[EXERCISE DATA]:
================================

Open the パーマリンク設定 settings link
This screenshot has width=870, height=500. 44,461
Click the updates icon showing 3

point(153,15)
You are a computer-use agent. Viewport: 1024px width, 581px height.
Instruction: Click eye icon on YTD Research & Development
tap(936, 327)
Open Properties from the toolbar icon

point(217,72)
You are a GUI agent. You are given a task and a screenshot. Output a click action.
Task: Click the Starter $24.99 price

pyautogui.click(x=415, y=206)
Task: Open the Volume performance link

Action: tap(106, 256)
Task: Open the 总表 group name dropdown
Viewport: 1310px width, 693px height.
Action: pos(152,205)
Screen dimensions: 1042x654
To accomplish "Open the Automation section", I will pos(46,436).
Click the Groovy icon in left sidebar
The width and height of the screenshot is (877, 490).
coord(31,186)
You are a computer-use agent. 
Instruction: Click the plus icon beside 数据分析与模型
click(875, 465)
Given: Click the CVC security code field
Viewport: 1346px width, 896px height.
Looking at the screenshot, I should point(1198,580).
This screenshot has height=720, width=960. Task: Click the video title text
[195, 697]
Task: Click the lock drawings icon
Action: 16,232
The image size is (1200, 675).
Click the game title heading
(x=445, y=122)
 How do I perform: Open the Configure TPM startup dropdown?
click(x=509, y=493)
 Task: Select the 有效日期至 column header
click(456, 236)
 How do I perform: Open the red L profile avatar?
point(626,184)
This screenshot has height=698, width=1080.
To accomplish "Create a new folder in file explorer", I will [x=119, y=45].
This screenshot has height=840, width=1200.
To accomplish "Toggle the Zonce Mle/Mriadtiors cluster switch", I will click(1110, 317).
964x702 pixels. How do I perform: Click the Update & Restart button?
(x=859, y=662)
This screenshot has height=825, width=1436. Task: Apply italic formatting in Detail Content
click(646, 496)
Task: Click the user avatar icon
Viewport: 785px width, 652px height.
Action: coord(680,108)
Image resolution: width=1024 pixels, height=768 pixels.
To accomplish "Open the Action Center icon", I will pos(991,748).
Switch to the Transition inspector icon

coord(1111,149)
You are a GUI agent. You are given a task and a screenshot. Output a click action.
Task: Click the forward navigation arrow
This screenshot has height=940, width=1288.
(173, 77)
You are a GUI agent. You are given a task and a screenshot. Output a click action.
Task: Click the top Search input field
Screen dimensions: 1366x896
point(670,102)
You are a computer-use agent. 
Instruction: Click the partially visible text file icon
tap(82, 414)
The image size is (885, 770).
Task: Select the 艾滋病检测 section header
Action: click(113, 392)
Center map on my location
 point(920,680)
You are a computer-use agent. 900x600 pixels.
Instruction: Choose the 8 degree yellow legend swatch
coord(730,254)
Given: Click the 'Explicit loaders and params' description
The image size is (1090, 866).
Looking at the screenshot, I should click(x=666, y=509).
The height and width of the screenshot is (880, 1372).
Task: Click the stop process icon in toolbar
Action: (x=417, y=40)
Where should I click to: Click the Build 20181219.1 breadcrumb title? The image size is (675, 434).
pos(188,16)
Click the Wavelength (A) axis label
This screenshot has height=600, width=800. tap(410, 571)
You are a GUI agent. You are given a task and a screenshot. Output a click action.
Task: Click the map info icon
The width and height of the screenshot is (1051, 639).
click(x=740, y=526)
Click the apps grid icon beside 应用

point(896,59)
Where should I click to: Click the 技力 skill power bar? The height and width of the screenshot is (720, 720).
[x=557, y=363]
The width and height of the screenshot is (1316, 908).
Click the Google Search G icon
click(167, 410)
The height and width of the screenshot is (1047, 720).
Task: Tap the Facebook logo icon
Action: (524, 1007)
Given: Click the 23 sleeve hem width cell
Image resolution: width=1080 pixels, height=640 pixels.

================================

[EXERCISE DIRECTIONS]: Every line above carrying the word "will" needs to be shown.

[COMPLETED TASK]:
To accomplish "Open the Automation section", I will pos(46,436).
To accomplish "Create a new folder in file explorer", I will [x=119, y=45].
To accomplish "Toggle the Zonce Mle/Mriadtiors cluster switch", I will click(1110, 317).
To accomplish "Open the Action Center icon", I will pos(991,748).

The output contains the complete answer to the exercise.